January 8-14, 1999


“PICK OF THE WEEK”

True Wit

Did he or did he not murder his Latin teacher at the age of 14? It sounds like a mystery for Sherlock Holmes, with whom British humorist Martin Lewis happens to identify.

"Half of me is a stunningly incompetent Holmes, consistently failing to solve the mysteries of life, career and romance," he ruminates. "The other half is a gloriously bitchy Dr. Watson, gleefully chronicling all my failures. It's very economic. I'm my own Boswell."

The 40-something Lewis -- whose satiric political comedy has been a staple on Politically Incorrect and many other TV slots -- is also perhaps his own Leonardo, a true Renaissance man who seems to have done just about everything in the world of entertainment.

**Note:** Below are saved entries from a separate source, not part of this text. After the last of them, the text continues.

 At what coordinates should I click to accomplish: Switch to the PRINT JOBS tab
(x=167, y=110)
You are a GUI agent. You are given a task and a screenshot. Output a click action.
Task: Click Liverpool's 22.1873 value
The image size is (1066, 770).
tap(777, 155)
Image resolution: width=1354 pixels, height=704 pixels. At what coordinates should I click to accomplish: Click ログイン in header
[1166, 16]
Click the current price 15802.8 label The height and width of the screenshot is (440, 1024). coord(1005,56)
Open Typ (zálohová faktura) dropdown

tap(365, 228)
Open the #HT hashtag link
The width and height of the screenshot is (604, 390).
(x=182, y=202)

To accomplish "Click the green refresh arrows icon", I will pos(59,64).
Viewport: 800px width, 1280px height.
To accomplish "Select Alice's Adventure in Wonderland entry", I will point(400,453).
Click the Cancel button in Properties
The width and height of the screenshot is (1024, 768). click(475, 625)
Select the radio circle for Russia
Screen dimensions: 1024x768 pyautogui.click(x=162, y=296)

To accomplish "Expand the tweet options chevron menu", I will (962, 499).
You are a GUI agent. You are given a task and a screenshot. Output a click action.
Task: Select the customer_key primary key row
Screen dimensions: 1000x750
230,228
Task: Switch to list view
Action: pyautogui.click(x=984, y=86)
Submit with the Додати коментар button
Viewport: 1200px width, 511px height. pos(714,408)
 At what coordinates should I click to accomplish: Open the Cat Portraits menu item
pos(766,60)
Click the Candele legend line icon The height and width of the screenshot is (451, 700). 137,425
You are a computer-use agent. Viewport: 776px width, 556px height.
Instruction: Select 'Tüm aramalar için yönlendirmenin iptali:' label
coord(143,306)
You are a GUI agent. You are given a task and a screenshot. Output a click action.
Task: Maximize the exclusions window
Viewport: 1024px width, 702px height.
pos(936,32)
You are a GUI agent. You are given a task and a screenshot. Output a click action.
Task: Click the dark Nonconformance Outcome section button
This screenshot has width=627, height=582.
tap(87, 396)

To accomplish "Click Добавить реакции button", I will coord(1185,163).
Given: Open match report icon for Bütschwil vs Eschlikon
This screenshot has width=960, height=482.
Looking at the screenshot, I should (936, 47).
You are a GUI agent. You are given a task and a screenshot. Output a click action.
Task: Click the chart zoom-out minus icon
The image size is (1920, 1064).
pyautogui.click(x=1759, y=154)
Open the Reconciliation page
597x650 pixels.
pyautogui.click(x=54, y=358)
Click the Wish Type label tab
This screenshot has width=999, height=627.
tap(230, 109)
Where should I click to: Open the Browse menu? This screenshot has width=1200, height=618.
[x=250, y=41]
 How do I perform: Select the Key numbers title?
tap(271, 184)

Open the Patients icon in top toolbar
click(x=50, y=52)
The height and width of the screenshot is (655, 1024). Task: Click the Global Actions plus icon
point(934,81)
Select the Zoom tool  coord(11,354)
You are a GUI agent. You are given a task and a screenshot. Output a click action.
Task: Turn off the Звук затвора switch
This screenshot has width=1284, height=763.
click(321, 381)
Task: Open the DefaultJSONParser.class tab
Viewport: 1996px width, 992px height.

His impressive credits include producing stage shows, films and records with Monty Python, guest slots on network shows with Tom Arnold, Richard Lewis and Lynn Redgrave, producing television specials on Princess Diana and the Beatles, curating film events for the American Cinematheque and the Motion Picture Academy, and providing savvy material for Dudley Moore, Graham Chapman, Zsa Zsa Gabor and other celebs.

This week the ultra-high-energy Lewis, whose machine-gun style delivery of sardonic observations is sweetened by an irrepressible exuberance, premieres his first autobiographical one-man stage show, Great Exploitations!, one of the two comedic works selected for the Los Angeles performing arts festival SOLO '99 -- the Second Annual Festival of One-Person Shows.

Lewis insists that Great Exploitations! is a "gospel-true" story that begins in his 14th year, when he claims to have kissed his first girl, penned four songs that were recorded by the Beatles, and murdered his Latin teacher. Well . . . "I didn't really kiss the girl," Lewis admits. "It was more of an adolescent lunge . . ."

If the Christmas card he sent out this year -- a teaser for the show -- is any indication, we are sure to be deliciously offended; at the top of the card -- which refers to Lewis' recent humorous commentary on the Clinton travails on MSNBC and other networks -- is a pseudo-sanctimonious quote from the Book of Job: "And mighty was effect of the blow Job received . . ."

That's the sort of wit I call unimpeachable.